Nach den hier vorliegenden Versicherungsbedingungen ist ein Sachschaden die Beschädigung oder Vernichtung von körperlichen Sachen. Eine Beschädigung liege nach Ansicht des OGH vor, wenn auf die Substanz einer (bereits bestehenden) Sache körperlich so eingewirkt wird, dass deren zunächst vorhandener Zustand beeinträchtigt und dadurch ihre Gebrauchsfähigkeit aufgehoben oder gemindert wird.
Im gegenständlichen Fall kam der OGH zum Ergebnis, dass durch die Überprüfung der Leitung durch die Versicherungsnehmerin keine Verminderung oder Aufhebung der Gebrauchsfähigkeit der Leitung erfolgt sei.

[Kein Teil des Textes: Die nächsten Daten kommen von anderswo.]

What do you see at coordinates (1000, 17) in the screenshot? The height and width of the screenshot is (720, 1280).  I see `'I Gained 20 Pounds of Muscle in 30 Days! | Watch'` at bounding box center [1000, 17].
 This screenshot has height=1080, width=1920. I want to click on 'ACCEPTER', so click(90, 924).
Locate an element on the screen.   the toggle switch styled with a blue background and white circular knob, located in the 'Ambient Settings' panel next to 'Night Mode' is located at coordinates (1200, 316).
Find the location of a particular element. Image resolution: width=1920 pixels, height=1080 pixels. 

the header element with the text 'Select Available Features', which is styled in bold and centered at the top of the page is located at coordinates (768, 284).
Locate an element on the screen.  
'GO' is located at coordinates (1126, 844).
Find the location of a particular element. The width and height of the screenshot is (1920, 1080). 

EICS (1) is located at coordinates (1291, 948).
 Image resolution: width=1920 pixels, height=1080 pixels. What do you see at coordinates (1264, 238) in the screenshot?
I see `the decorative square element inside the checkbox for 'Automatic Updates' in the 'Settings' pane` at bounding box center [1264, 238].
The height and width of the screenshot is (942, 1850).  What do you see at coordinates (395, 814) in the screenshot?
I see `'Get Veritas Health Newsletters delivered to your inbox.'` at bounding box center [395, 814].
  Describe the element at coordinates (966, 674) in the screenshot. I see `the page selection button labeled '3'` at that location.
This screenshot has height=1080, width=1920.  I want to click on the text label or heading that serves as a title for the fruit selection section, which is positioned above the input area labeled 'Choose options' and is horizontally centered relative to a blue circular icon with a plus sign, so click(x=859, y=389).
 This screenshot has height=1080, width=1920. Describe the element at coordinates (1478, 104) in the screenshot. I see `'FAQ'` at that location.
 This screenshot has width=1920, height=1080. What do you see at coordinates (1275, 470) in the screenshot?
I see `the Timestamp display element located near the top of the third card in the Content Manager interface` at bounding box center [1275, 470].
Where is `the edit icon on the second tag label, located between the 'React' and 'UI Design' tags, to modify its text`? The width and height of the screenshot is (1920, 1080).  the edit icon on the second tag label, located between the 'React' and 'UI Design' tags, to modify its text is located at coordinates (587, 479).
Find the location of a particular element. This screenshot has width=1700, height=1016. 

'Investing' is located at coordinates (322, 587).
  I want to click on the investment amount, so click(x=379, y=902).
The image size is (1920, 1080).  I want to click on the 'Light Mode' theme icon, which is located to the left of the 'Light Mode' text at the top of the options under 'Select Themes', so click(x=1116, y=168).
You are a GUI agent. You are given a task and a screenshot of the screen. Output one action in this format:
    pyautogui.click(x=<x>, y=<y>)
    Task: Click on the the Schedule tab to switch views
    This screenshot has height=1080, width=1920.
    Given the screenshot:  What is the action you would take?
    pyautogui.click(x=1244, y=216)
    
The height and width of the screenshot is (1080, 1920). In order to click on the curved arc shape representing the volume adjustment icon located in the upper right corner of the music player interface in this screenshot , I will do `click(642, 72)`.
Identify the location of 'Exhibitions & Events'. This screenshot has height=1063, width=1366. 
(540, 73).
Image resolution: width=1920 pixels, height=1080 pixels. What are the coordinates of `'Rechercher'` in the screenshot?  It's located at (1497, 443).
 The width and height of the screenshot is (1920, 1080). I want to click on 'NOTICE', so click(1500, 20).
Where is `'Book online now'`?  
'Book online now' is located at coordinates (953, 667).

Die Reparatur der Leitung sei lediglich unnötig gewesen, weil gar keine Undichtheit vorgelegen hatte und die Diagnose der Versicherungsnehmerin unrichtig war.
Schlussfolgerungen
Die infolge fehlerhafter Werkleistung (unrichtige Diagnose) frustrierten Reparaturkosten an einer körperlichen Sache sind nicht als Sachschaden im Sinne der Haftpflichtversicherungsbedingungen, sondern vielmehr als bloßer Vermögensschaden zu qualifizieren.